Instructions for the task: Write out the entire PX4 firmware setup text below, word for word.

Setting up PX4 Firmware for Use with IFCI¶
This tutorial covers how to configure and build PX4 Autopilot for use with Vertiq’s IQUART protocol, and then set up the PX4 firmware to communicate with Vertiq’s modules. With IQUART integrated into your flight controller, you gain the ability to control, configure, and receive telemetry from all connected modules through a single serial port. Please note that in order to control your module with IFCI through PX4, your module must support the IQUART Flight Controller Interface (IFCI). The features supported by your module and firmware style can be found on your module’s family page.
Note
If you intend on using DroneCAN and a IFCI as redundant sources, please first read Redundant Throttle and Arming in order to fully understand the arming interactions that may occur between the protocols.
Setting Up the PX4 Toolchain¶
In order to build PX4, you must install the PX4 toolchain. We recommend that you follow PX4’s guides in order to install the toolchain for your specific device.
Setting Up PX4 for IQUART and Building¶
Once the toolchain is set up, you must change the settings for your board to turn on Vertiq IQUART integrations. To do this, enter your PX4 directory and use the command below, but replace <your-flight-control-board> with your flight control board’s name.
make <your-flight-control-board> boardconfig
For this example, we are building for the px4_fmu-v6c so we run the command below.

Given entries:
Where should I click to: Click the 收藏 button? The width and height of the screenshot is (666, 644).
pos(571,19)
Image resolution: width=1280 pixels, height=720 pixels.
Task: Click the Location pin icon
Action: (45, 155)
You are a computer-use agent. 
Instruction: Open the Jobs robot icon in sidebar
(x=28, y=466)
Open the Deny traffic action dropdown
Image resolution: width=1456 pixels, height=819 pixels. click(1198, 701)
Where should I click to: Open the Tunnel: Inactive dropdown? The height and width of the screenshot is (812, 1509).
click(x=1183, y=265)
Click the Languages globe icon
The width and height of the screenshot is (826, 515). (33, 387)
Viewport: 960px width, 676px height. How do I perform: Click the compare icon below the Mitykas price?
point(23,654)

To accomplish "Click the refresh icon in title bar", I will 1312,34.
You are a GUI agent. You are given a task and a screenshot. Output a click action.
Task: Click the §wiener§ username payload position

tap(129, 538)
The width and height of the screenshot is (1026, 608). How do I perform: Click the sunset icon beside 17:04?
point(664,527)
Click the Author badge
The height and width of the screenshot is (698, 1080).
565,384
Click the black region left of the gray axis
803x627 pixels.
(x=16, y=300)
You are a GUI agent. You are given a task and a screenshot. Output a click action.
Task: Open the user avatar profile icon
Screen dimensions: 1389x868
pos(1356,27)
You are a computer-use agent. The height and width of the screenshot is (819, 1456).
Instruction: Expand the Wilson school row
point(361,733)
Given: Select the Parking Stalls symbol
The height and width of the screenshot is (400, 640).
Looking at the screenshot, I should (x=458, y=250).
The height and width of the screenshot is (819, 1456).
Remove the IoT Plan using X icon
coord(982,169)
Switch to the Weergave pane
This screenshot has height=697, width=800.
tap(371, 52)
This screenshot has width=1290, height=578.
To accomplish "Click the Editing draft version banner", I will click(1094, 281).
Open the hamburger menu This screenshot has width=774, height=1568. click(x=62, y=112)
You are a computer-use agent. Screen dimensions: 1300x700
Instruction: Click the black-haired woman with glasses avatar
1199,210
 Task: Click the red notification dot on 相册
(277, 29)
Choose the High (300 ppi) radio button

Exercise result:
Setting up PX4 Firmware for Use with IFCI¶
This tutorial covers how to configure and build PX4 Autopilot for use with Vertiq’s IQUART protocol, and then set up the PX4 firmware to communicate with Vertiq’s modules. With IQUART integrated into your flight controller, you gain the ability to control, configure, and receive telemetry from all connected modules through a single serial port. Please note that in order to control your module with IFCI through PX4, your module must support the IQUART Flight Controller Interface (IFCI). The features supported by your module and firmware style can be found on your module’s family page.
Note
If you intend on using DroneCAN and a IFCI as redundant sources, please first read Redundant Throttle and Arming in order to fully understand the arming interactions that may occur between the protocols.
Setting Up the PX4 Toolchain¶
In order to build PX4, you must install the PX4 toolchain. We recommend that you follow PX4’s guides in order to install the toolchain for your specific device.
Setting Up PX4 for IQUART and Building¶
Once the toolchain is set up, you must change the settings for your board to turn on Vertiq IQUART integrations. To do this, enter your PX4 directory and use the command below, but replace <your-flight-control-board> with your flight control board’s name.
make <your-flight-control-board> boardconfig
For this example, we are building for the px4_fmu-v6c so we run the command below.